__PROVIDED MATERIAL__
━━━━━━━━━━━━━━━━

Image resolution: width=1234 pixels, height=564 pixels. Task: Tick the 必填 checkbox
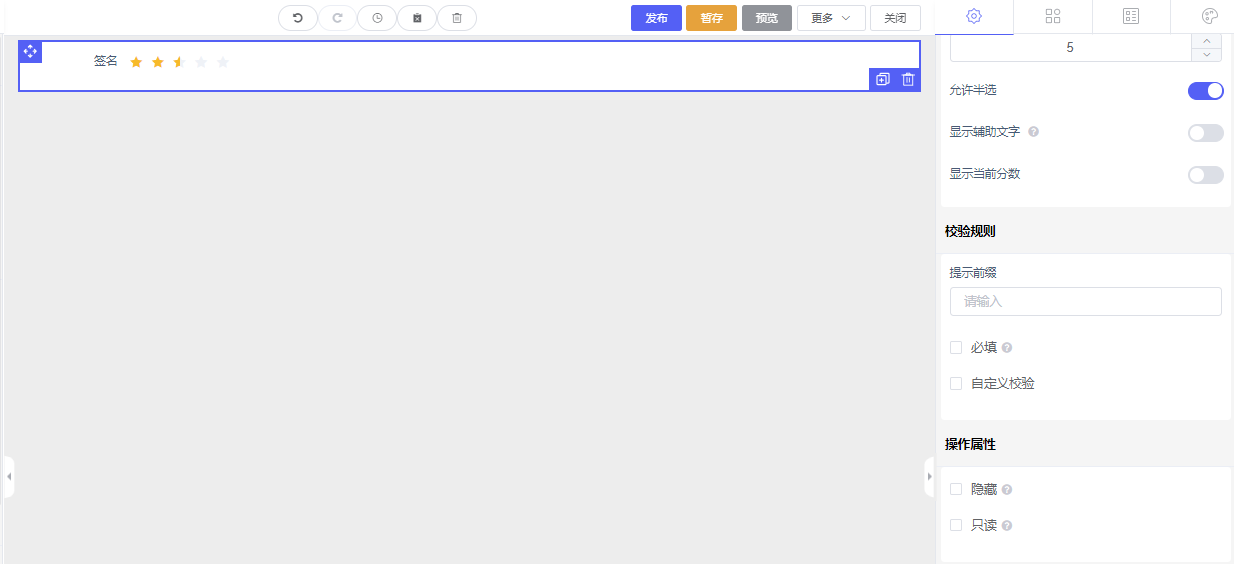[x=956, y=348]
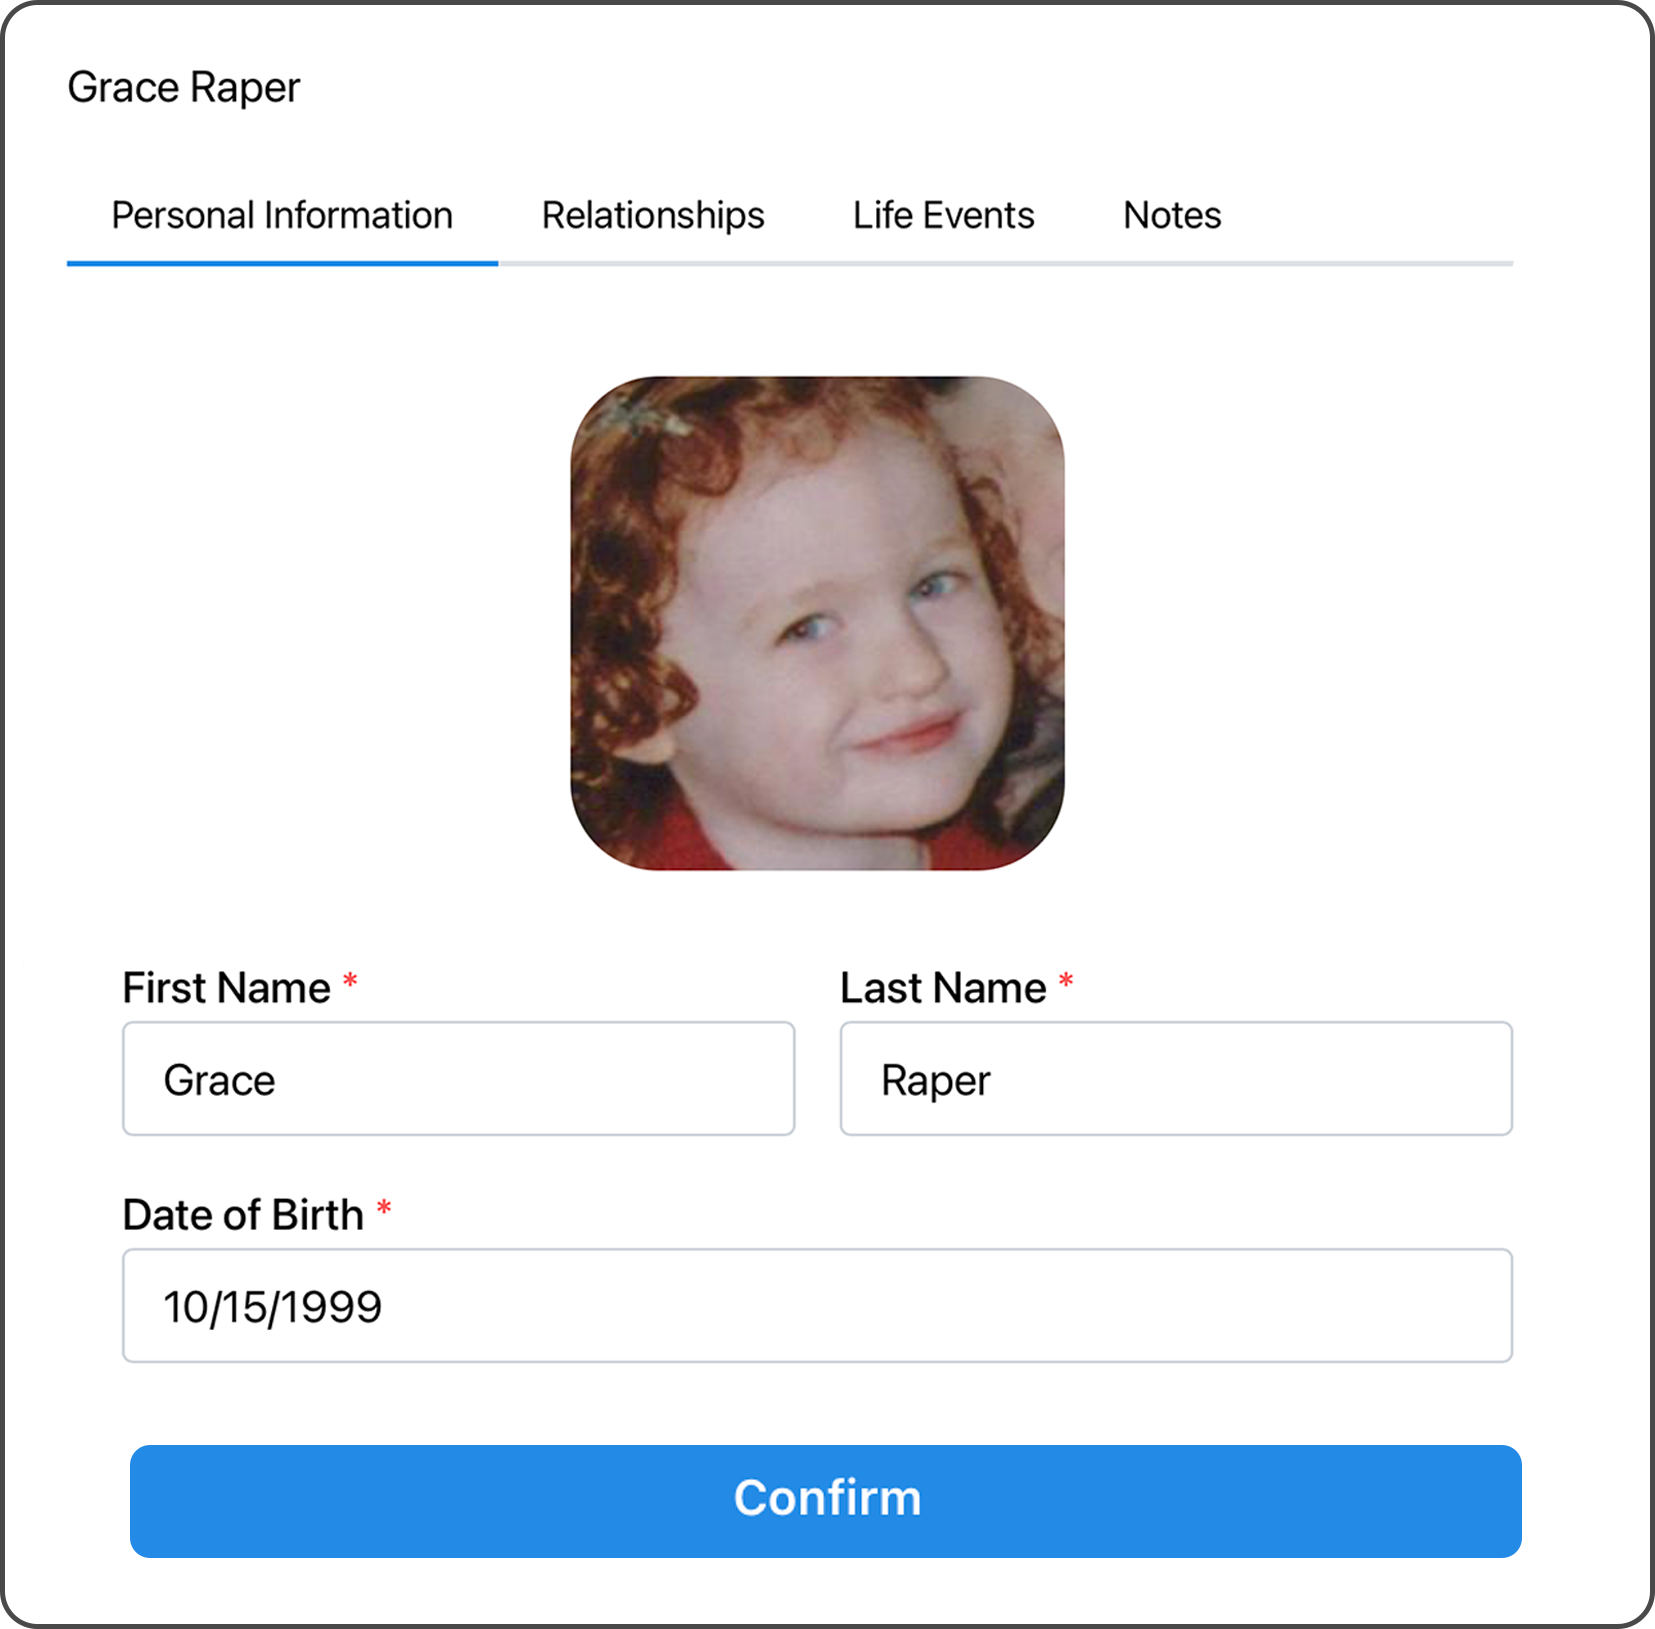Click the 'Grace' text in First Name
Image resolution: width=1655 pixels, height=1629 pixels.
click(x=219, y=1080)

━━━━━━━━━━━━━━━━

__WORK REQUIRED__
Quote every line of the listing above verbatim, leaving out the pictures.

__REPLY__
Image resolution: width=1234 pixels, height=564 pixels. Task: Tick the 必填 checkbox
[x=956, y=348]
Click the 'Grace' text in First Name
Image resolution: width=1655 pixels, height=1629 pixels.
click(x=219, y=1080)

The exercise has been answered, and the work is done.